Avast is pursuing this acquisition to gain scale, technological depth and geographical breadth so that the new organization can be in a position to take advantage of emerging growth opportunities in Internet Security as well as organizational efficiencies, the company said in a press statement.
The technological depth and geographical reach will help Avast serve customers with more advanced security offerings in the core business and new innovations in emerging markets, such as security for IoT devices.
Combining Avast’s and AVG’s users, the organization will have a network of more than 400 million endpoints, of which 160 million are mobile, that act as de facto sensors, providing information about malware to help detect and neutralize new threats as soon as they appear. This increase in scale will enable Avast to create more technically advanced personal security and privacy products.
The Management Board and Supervisory Board of Avast have “unanimously” approved the transaction, said Avast. The Management Board and Supervisory Board of AVG approved and support the transaction and recommend the offer for acceptance to the AVG shareholders.
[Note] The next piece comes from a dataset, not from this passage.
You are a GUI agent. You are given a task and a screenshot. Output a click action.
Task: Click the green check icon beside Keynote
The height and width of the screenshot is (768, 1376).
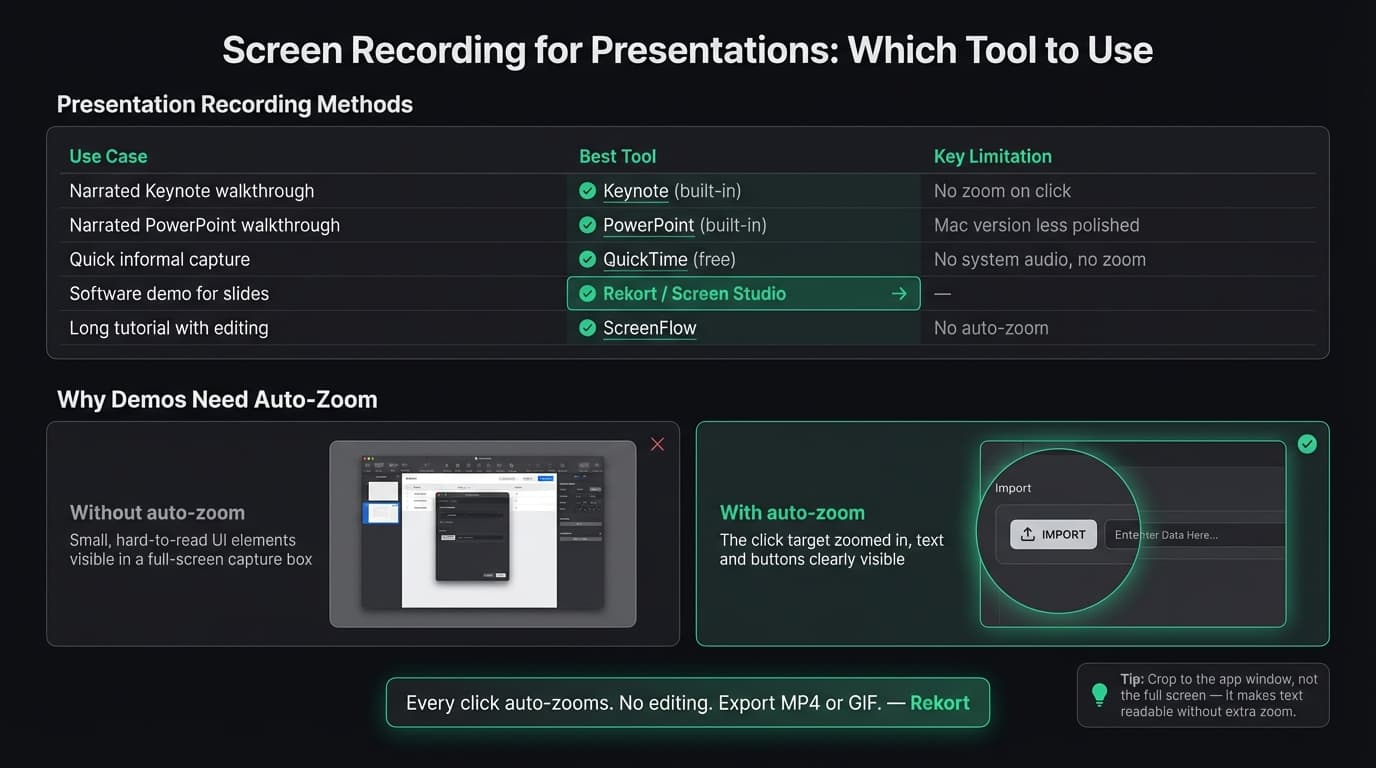coord(587,191)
Both companies are industry pioneers founded in the Czech Republic in the late 1980s and early 1990s, that expanded internationally in the 2000s, and now will be combining complementary strengths to position Avast for continued growth in the security industry.
“We are in a rapidly changing industry, and this acquisition gives us the breadth and technological depth to be the security provider of choice for our current and future customers,” said Vince Steckler, chief executive officer of Avast Software.